International acts this year include three bands from Chile — Chico Trujillo, Los Bunkers and Ana Tijoux — where Lollapalooza inaugurated a new spring festival early this month, along with some interesting acts from around the globe: the baby-doll dance-pop of Kerli, from Estonia; the mature teen pop of Ximena Sarinana, from Mexico, and, because no festival is credible nowadays without a Scandinavian pop act, there’s the hypnotizing Lykke Li, from Sweden. Irish traditionalist Imelda May will be there, too, following her recent tour on Jeff Beck’s Les Paul tribute.

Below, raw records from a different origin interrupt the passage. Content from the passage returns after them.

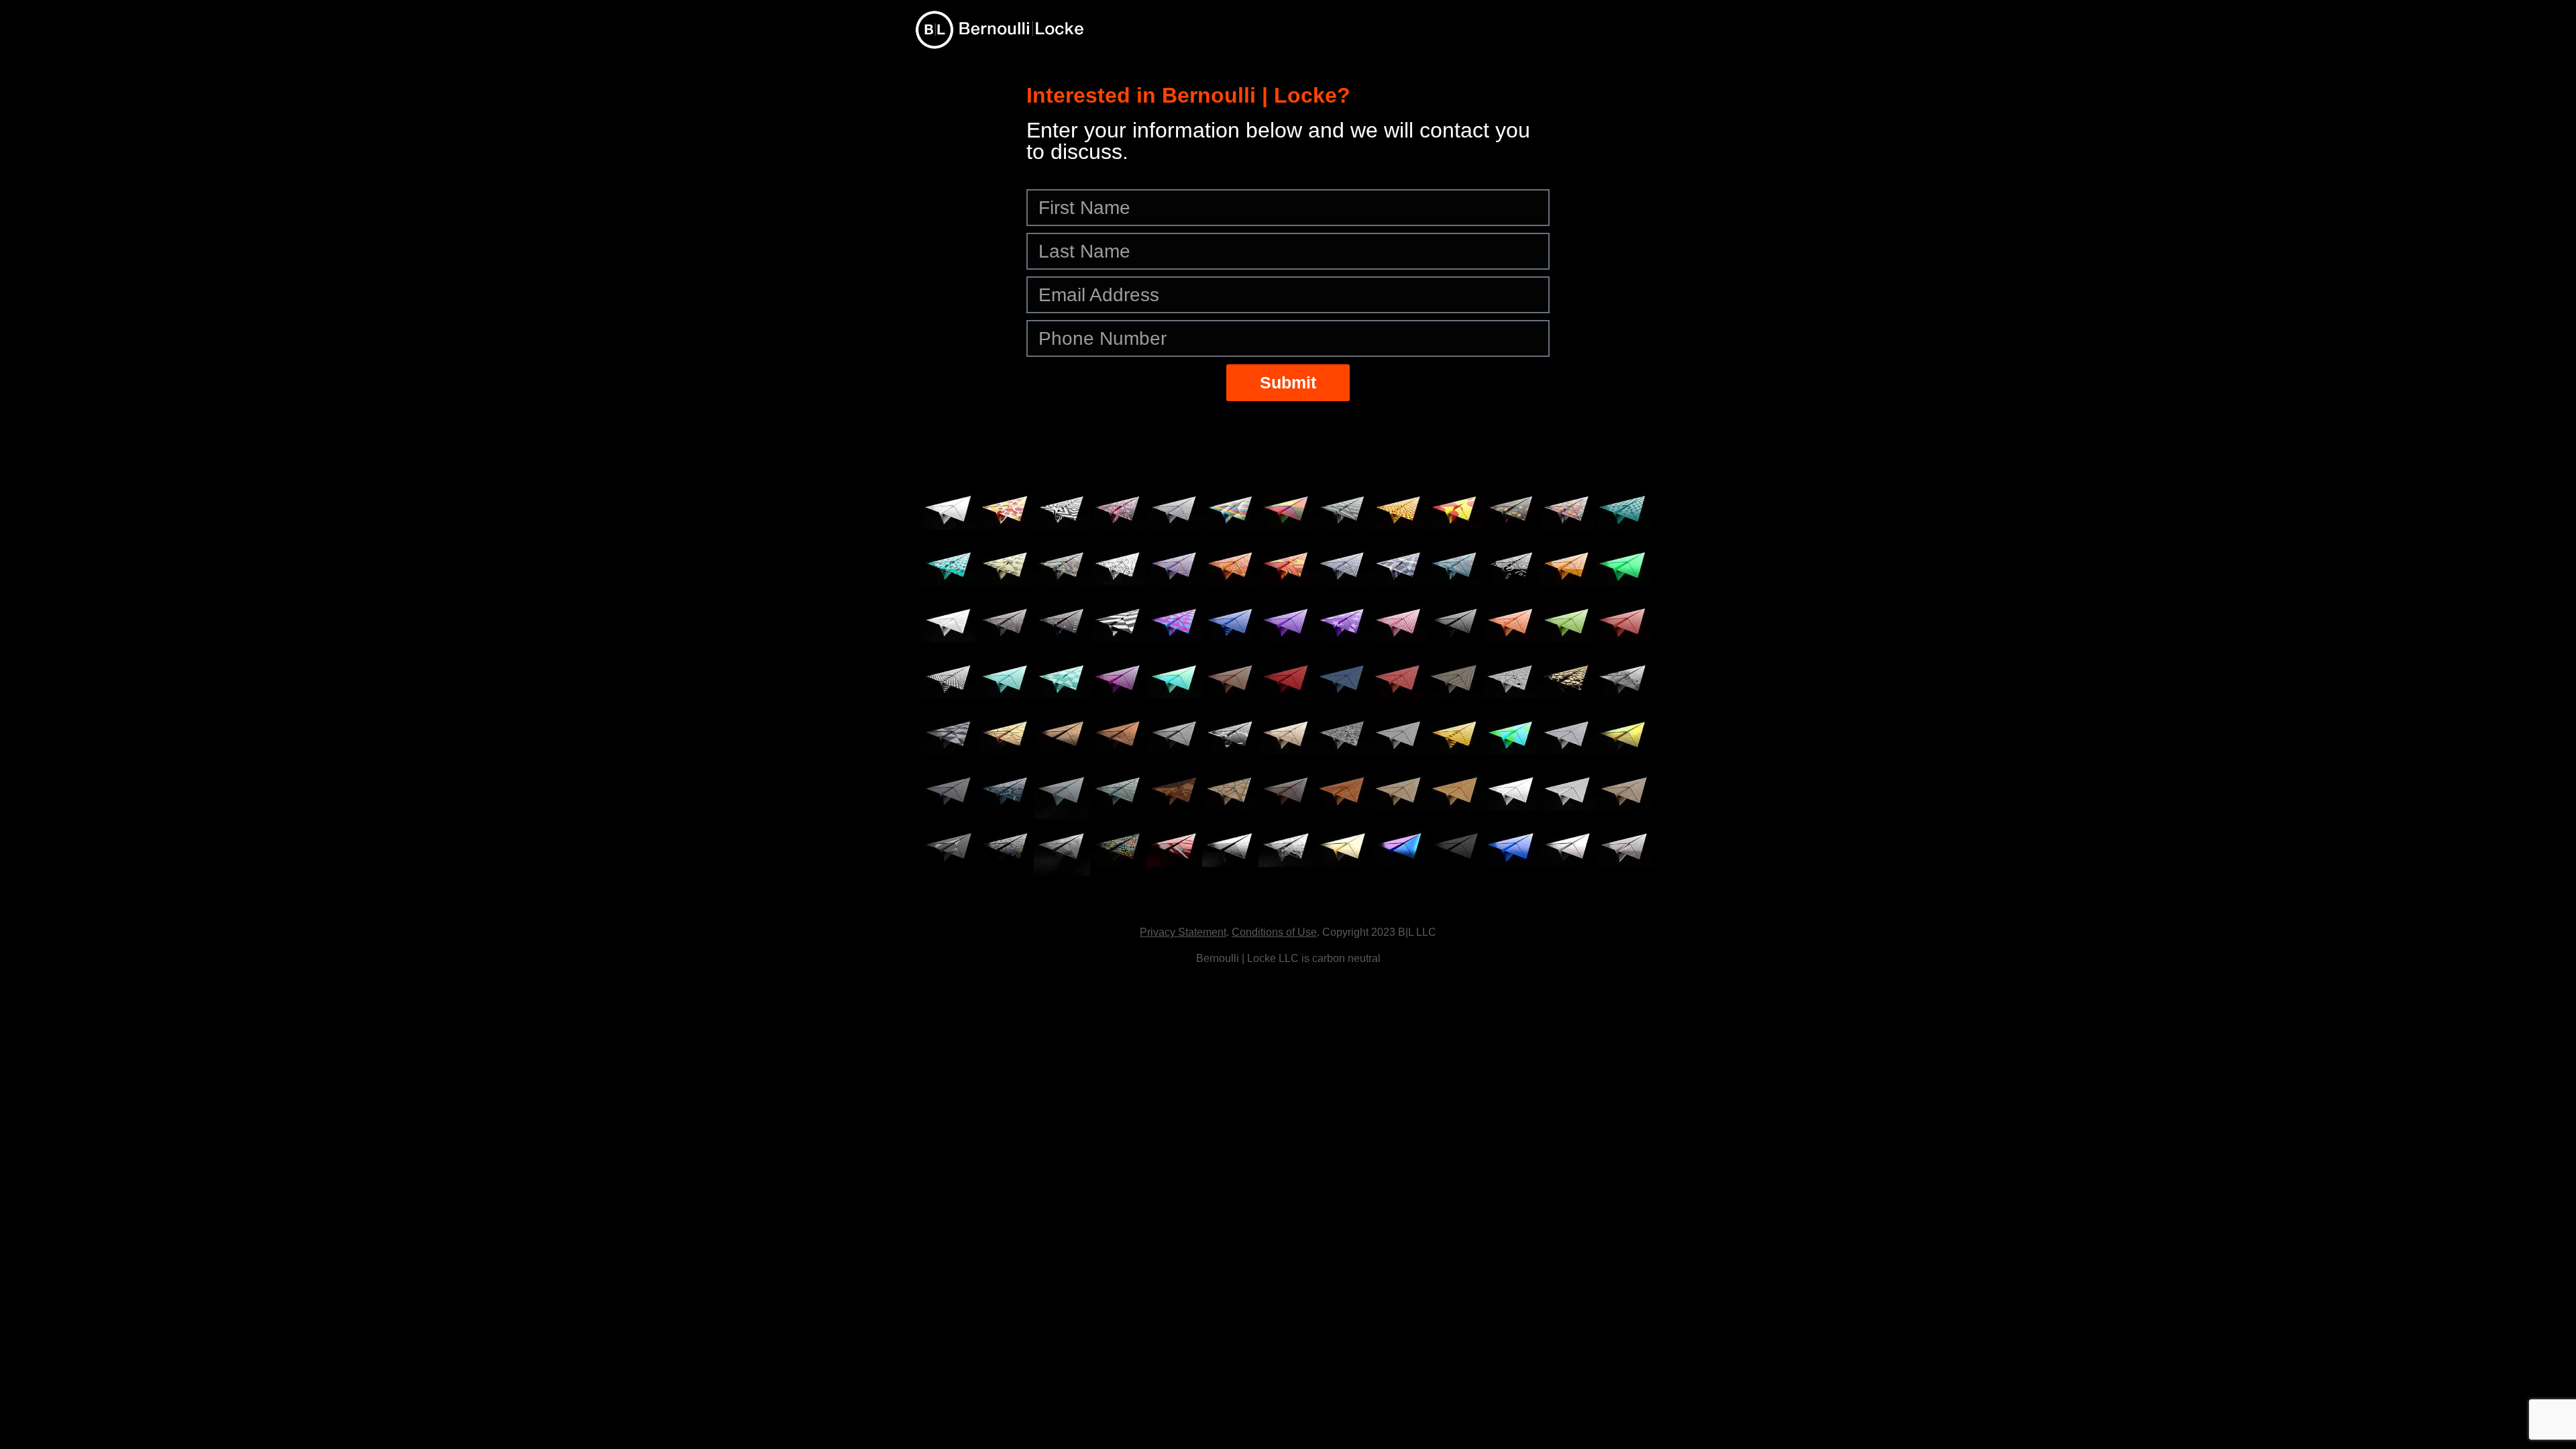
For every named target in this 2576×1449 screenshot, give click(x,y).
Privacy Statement (1183, 932)
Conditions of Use (1274, 932)
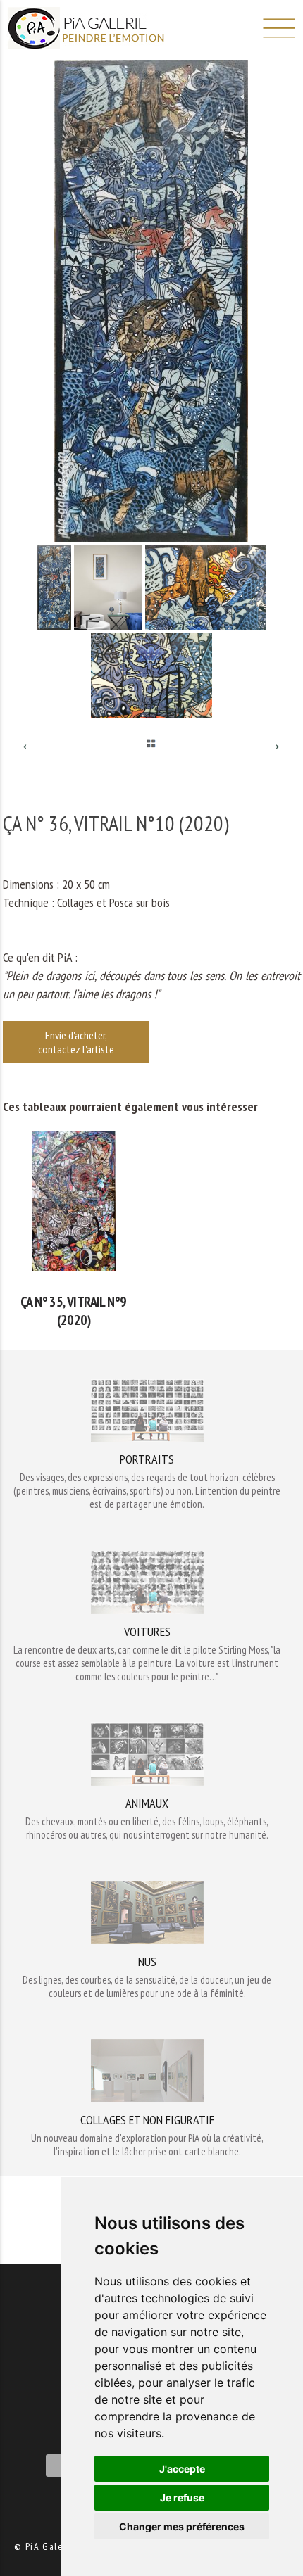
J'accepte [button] (182, 2469)
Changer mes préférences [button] (182, 2526)
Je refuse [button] (182, 2498)
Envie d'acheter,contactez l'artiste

Think globally, act locally
Other bands sound as if they have foreign roots but don’t. Beirut is actually a guy from Santa Fe, N.M., and his graceful, Andrew Bird-like indie-folk includes songs like “My Night With the Prostitute in Marseilles.” Lord Huron hails from Michigan but mashes up many world-music styles, especially from the South Pacific. Local Natives, from suburban L.A., were incredible last year at the Pitchfork festival.
The Lollapalooza lineup will give Chicagoans their first big-time look at the Vaccines, one of the year’s buzziest buzz bands, playing bold, no-nonsense modern rock. Fitz & the Tantrums are a lively new soul band from L.A. whose stages keep getting bigger, and they’ll be worth blocking out time on the Lolla schedule. Kentucky’s rocking Cage the Elephant has raised its profile lately and deserves its shot at Lolla-level exposure. Also, get out your pink highlighter and color in the Joy Formidable, a driving modern rock band from the north of Wales.
Despite being based in Chicago, Lollapalooza keeps a tight lid on Chicago artists. The handful that made the cut this year includes the recently omnipresent Smith Westerns, creative video-makers OK Go, experimental folk band Maps & Atlases (highly recommended) and shoegazey rock band Disappears.
The dance stage
Perry’s Stage — the fest-within-a-fest, a tented stage dedicated to electronic music — expands this year to nearly double its previous size. Thus, the lineup expands, too, and is much more interesting this year, featuring headliners like popular collage-artist Girl Talk and singer-rapper (now on Kanye West’s label) Kid Cudi. Also worth venturing to the tent for: sample artist Pretty Lights, remix pros the Glitch Mob and masked Italian dance duo the Bloody Beetroots Death Crew 77.